Passage shown:
He added that because of the need to survive, some publishers had taken over the role of booksellers, as they now sell to schools directly.
“That one is wrong. It is the duty of publishers to introduce books to schools who would accept and recommend such to parents to buy for their children.
“Parents ought to buy from booksellers, but now, that is not being done in many instances. Publishers are taking books to schools and schools are selling to parents directly.
“You can see that while the economic condition is dealing with us, some of our stakeholders in the industry are also treating us badly,” he said.
Revival of local paper mills
For Bademosi, Jegede, Oluwatuyi and others, one solution to the crisis is the revival of local paper mills.
“When we were growing up, we used to hear of Jebba Paper Mill in Kwara State. The mill produced exercise books and other items we used then. The Second Republic came and the civilian government embarked on Iwopin Paper Mill project in Ijebu Waterside of Ogun State. All the money gone and wasted and nothing has come out of the project. Let them revive those mills,” Jegede noted.
Oluwatuyi also asked where all the funds invested in the Oku-Iboku Paper Mill in Akwa Ibom State had gone.
“The revival of those paper mills will save the country over $2 billion that is spent on the importation of paper into the country.
‘’Remember, those mills will not only serve those of us in the book industry, but also people like you that are in the newspaper industry.
‘’You can imagine how many jobs would be created and how beneficial that will be to us as a nation,” he said.
FG’s stance on basic education
On the implementation of the free basic education policy nationwide, the Director of Press, Federal Ministry of Education, Mr Ben Goong, said education, being on the concurrent list in the constitution, the Federal Government could not force states to do certain things.
“Education is on the concurrent list in the constitution and both federal and state governments do have right to implement policies.

The data:

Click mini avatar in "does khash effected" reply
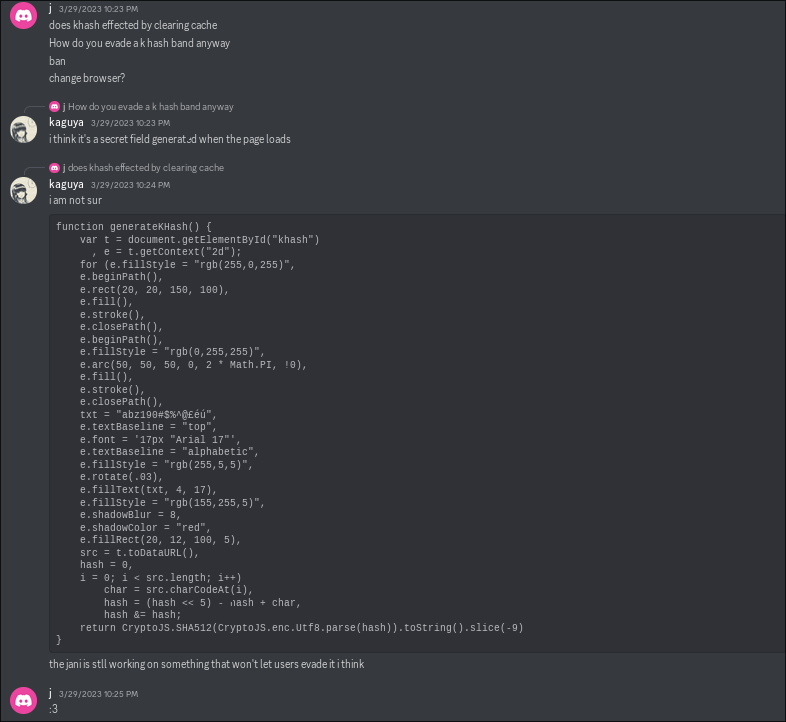 point(54,168)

Exercise aim:
Carry on the report about Nigeria's book industry and its paper mills, starting right after the final quoted sentence about education being on the concurrent list.

Response to the task:
“However, when there are issues that have to be implemented nationally, such issues are taken to the meeting of the National Council on Education where all are represented and matters decided upon for implementation.
“The FG, through its agencies, is doing its best and implementing what it has to but it cannot force states to do that. It can only persuade and engage in dialogue with the states.. The Universal Basic Education Commission is doing its own part of the bargain and the states have to do theirs,” he said.
On the high costs of books, Goong said the call for the removal of import duty in paper might not be feasible.
He said: “I can assure you that the books used in primary and secondary school levels are almost wholly from Nigerian authors and are made here. The call for the removal of import duty on paper may not be the solution to reducing the cost of textbooks.
“We need to protect our local industry and also consider one thing, there is general increase in the prices of commodities and this may be attributed to the tendency by people to just increase the figure anyhow.
“We must make conscious effort to shore up the value of our local currency . We also need to depend less on importation and earn more foreign exchange to meet our needs.”